News from Pennsylvania:
A small-town police officer on trial for fatally shooting an unarmed motorist in the back testified Wednesday in her murder trial that she believed the man had a gun and she feared for her safety as he lay on the ground.
Hummelstown Officer Lisa Mearkle told jurors she believed David Kassick was still a threat even after she shocked him repeatedly with a stun gun.
“I wish he was here right now. I wish he didn’t do this,” Mearkle said, sobbing. “I didn’t want to have to shoot him, but he made me.”
The encounter was captured on video by a camera attached to Mearkle’s stun gun. The footage, which was played to jurors, showed the 37-year-old officer shocking Kassick before shooting him twice in the back as he lay face down in the snow in February.
In the video, Kassick’s hands repeatedly disappeared underneath his body as Mearkle screamed at him to keep them where she could see them and then fired the fatal shots. The trial judge has ordered that the video not be released to the public until there is a verdict.
The encounter began when Mearkle attempted to pull over Kassick after noticing an expired inspection sticker on his sedan. She pursued him to Kassick’s sister’s home, where he had been living, and he ran to the backyard.
Mearkle caught up to him in the yard. She said she was convinced he had a gun in his jacket and was reaching for it.
“There was no other reason for him to reach in his freaking jacket,” Mearkle said. “What else was I supposed to think he’s reaching for?”
She described an intense scene in which dispatchers were talking to her by radio and Kassick’s brother was yelling at her to stop shocking the 59-year-old with the stun gun.
The two gunshots were a few seconds apart. Mearkle administered CPR as others arrived.
In tears, Mearkle said: “This is horrible for me. I’m sorry. I’m sorry. I’m sorry. I’m sorry.”
It’s not clear why Kassick fled, but investigators recovered a syringe by his body and prosecutors have said alcohol and unspecified drugs were in his system.

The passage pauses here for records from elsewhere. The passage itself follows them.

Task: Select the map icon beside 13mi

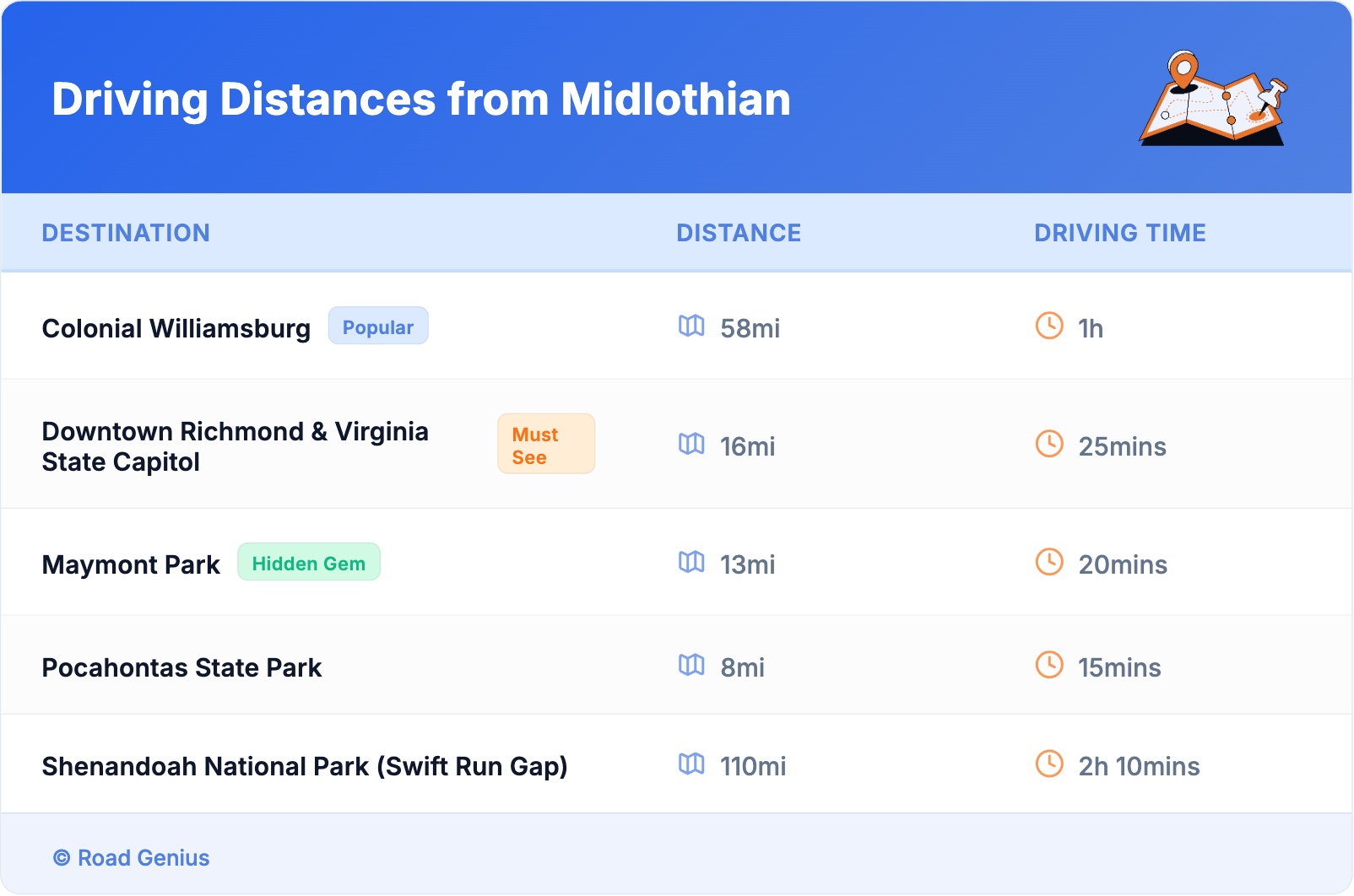Action: pyautogui.click(x=691, y=562)
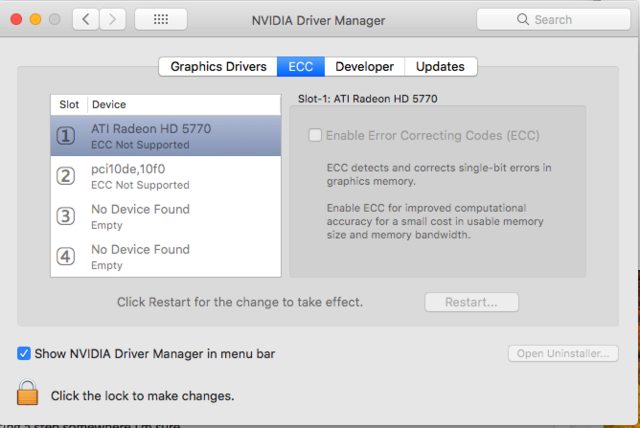Click the lock icon to make changes
The image size is (640, 428).
(27, 393)
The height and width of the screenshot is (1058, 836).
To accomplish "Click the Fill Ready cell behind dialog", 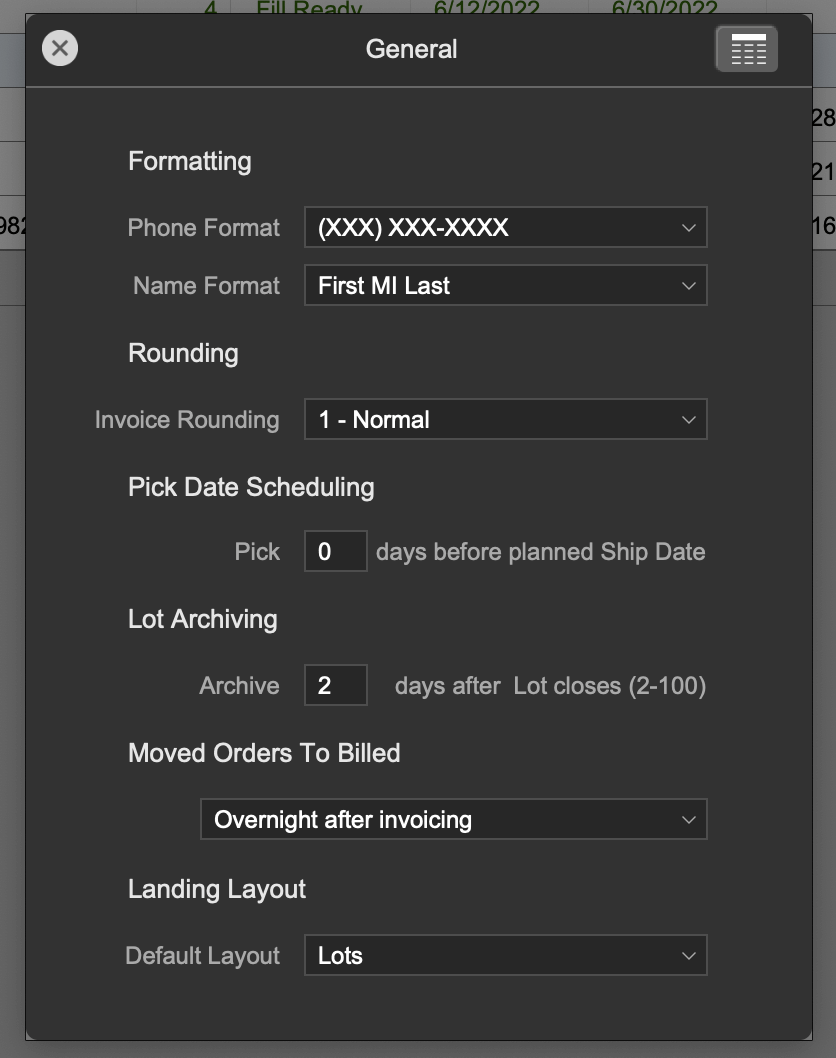I will [x=308, y=8].
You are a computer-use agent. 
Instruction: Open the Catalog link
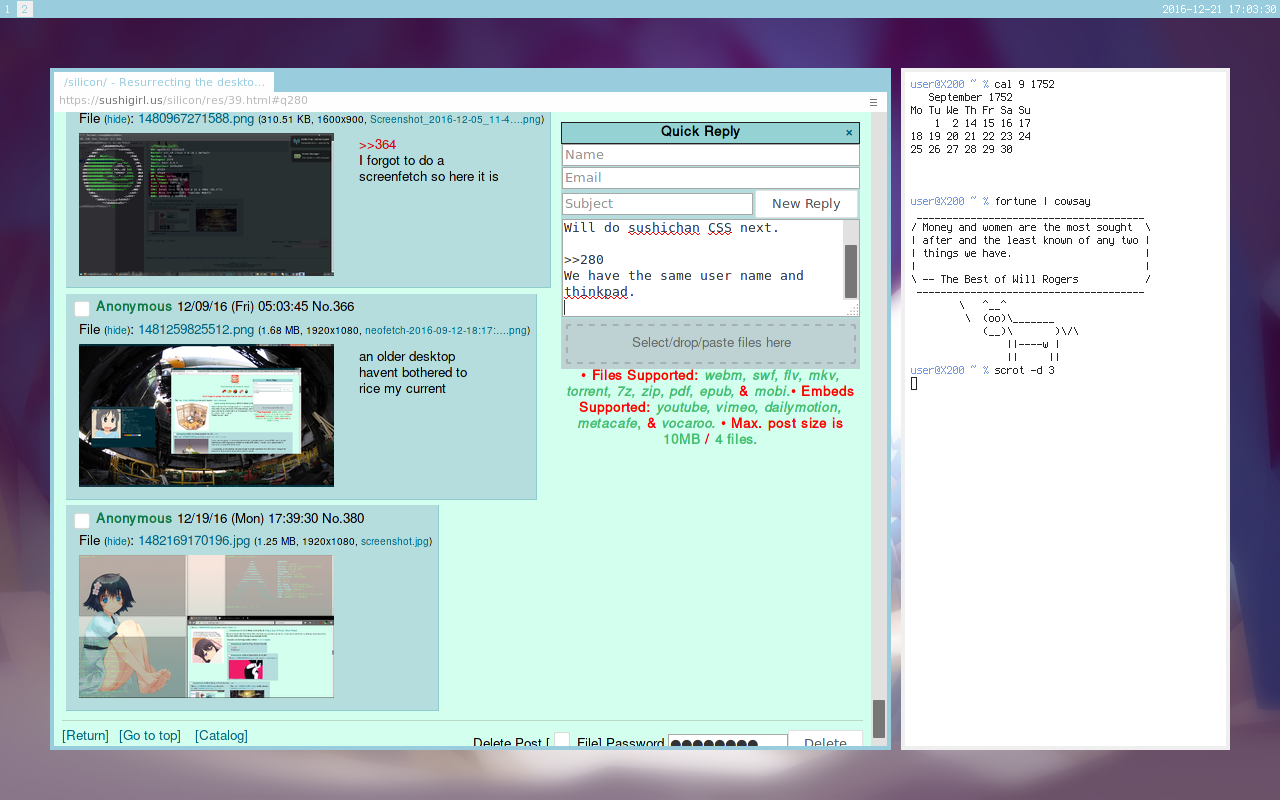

Mearkle has been on unpaid suspension since her arrest and is currently out on bail. In addition to third-degree murder, she is charged with voluntary and involuntary manslaughter.

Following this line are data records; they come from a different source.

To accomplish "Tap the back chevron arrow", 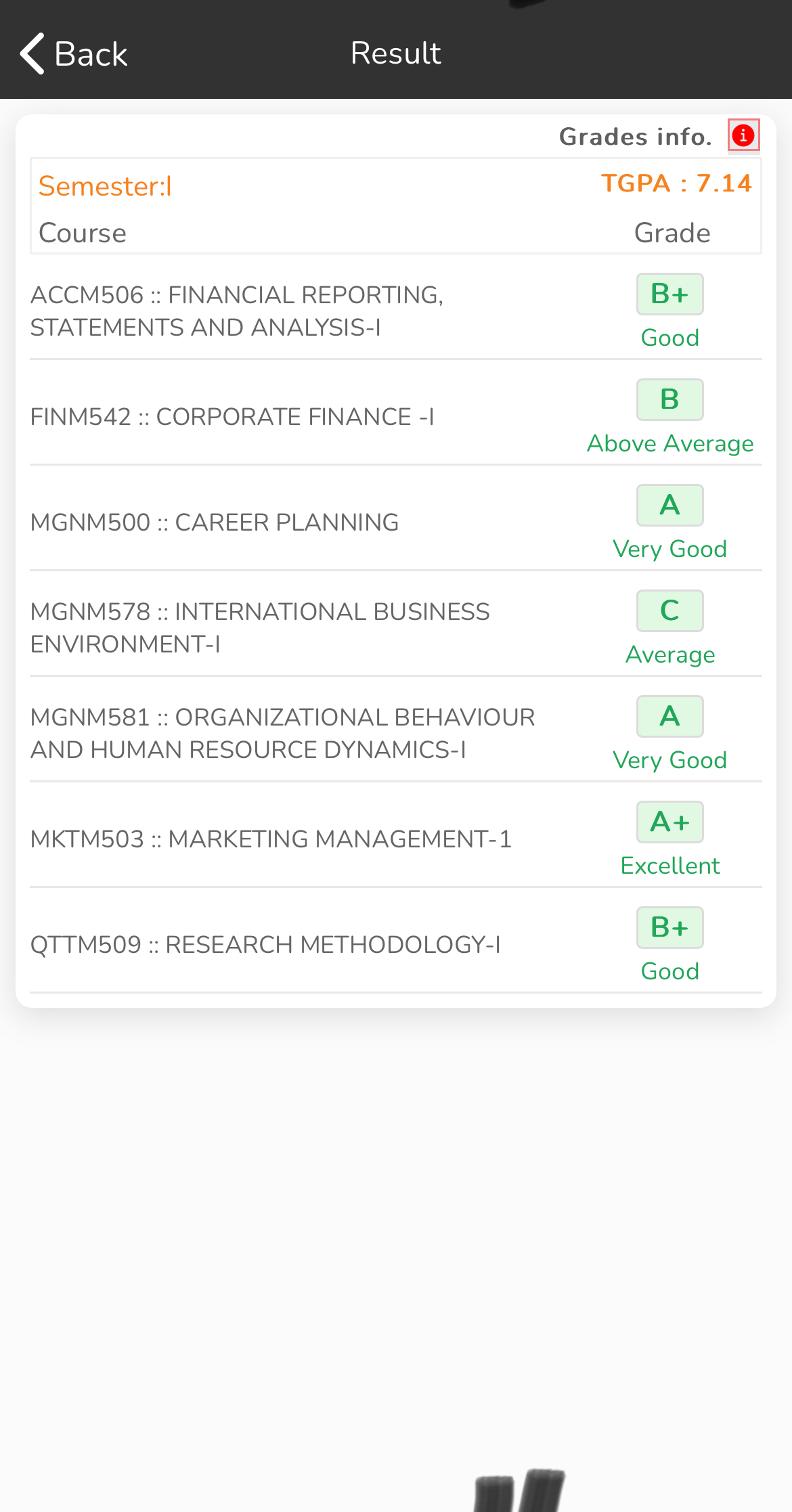I will pos(32,53).
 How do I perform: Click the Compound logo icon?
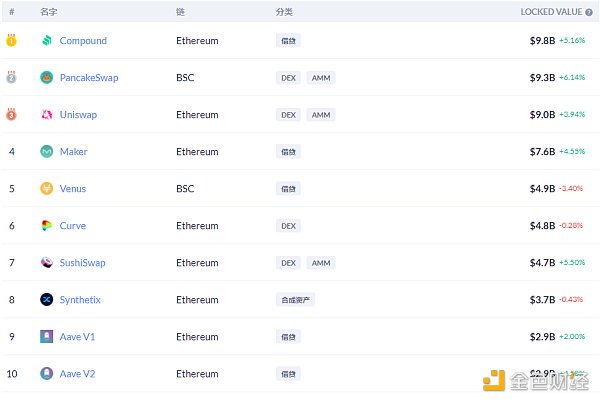tap(47, 41)
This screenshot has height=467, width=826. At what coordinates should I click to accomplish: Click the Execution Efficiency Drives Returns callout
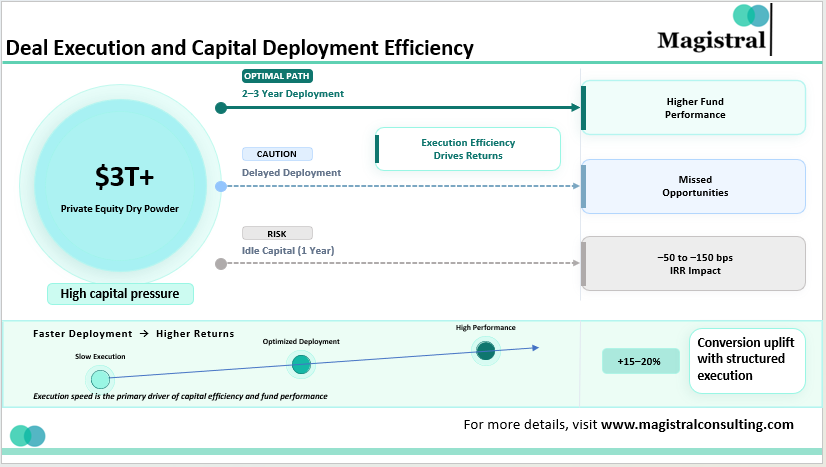coord(468,149)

She testified she hopes to return to police work.
“I’m a good police officer,” she told jurors. “This should not have happened to me.”
Does anyone who isn’t a law enforcement officer believe that this defense – “There was no other reason for him to reach in his freaking jacket” … “What else was I supposed to think he’s reaching for?” – would or should be successful for himself if he shot a man in the back? And what goes for you goes for the police, so says the Supreme Court ruling in Tennessee Versus Garner.

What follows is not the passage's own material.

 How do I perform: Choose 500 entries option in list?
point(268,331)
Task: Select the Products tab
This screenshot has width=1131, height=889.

Leaving aside my disagreement with the so-called war on drugs, let’s discuss for a moment acceptable outcomes of this exchange. If would have been acceptable for her to have shot him if he had turned and assaulted her or threatened too, weapon or not. It might have been acceptable for her to have shot him had he stopped, turned, and quickly reached into his pants or coat and pulled out a pencil or pen (I’d have to see the video). It would have been acceptable for her to have hosed him down with OC spray.
It certainly would have been acceptable for her to have let him escape, thus avoiding taking his life. After all, she knew at that point she had access to a relative, and police investigators just love to do their jobs and find people wanted by the police. He would eventually have been apprehended. In fact, not only would this outcome have been acceptable, it would have been the most peaceful and wisest course of action.
But it is not acceptable for a cop to shoot a man in the back who is running away. And thus do we have yet another sad, disgusting installment of losing the mandate of heaven. And cops wonder why people mistrust them?